Sort through the entries below and pull out lines containing the word "agent".
=======
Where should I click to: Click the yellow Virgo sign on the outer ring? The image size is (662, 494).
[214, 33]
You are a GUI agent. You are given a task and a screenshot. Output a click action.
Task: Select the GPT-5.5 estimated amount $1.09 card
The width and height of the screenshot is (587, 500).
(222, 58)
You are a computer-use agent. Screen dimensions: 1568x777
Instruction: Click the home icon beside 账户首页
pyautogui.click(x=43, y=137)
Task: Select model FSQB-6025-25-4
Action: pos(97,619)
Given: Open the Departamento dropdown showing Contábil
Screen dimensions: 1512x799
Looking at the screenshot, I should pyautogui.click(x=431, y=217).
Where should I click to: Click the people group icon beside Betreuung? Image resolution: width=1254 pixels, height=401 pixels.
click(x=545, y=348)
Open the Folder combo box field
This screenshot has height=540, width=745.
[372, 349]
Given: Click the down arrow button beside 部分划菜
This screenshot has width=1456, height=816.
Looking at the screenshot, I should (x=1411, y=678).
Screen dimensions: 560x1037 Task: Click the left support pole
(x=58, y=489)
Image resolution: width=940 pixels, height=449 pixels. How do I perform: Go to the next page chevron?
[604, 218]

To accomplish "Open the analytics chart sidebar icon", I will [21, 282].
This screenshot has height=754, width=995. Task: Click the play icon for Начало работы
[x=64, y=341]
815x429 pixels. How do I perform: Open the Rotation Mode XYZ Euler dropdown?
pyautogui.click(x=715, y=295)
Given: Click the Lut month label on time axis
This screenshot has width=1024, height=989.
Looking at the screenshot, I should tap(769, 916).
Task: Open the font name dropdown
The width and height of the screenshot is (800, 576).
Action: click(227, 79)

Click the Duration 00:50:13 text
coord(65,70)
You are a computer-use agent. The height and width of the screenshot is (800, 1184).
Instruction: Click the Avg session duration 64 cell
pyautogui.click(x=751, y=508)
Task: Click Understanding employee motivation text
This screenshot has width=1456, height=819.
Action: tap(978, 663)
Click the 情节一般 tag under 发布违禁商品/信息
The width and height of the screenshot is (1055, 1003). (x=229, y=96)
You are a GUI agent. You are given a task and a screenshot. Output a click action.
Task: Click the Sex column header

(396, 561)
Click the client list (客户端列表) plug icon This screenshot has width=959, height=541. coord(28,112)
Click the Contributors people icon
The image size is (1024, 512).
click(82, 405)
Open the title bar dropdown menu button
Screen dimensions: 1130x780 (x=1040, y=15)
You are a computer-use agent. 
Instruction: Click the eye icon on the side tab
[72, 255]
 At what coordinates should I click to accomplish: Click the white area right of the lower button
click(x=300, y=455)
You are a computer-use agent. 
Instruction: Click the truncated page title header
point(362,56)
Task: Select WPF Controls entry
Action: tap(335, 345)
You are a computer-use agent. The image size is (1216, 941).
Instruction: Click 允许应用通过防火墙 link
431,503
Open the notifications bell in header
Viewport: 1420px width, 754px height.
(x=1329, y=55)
=======
Exercise result:
You are a GUI agent. You are given a task and a screenshot. Output a click action.
You are a computer-use agent. Screen dimensions: 1568x777
You are a computer-use agent. The height and width of the screenshot is (800, 1184).
You are a GUI agent. You are given a task and a screenshot. Output a click action.
You are a computer-use agent. 
You are a computer-use agent. 
You are a computer-use agent. The image size is (1216, 941).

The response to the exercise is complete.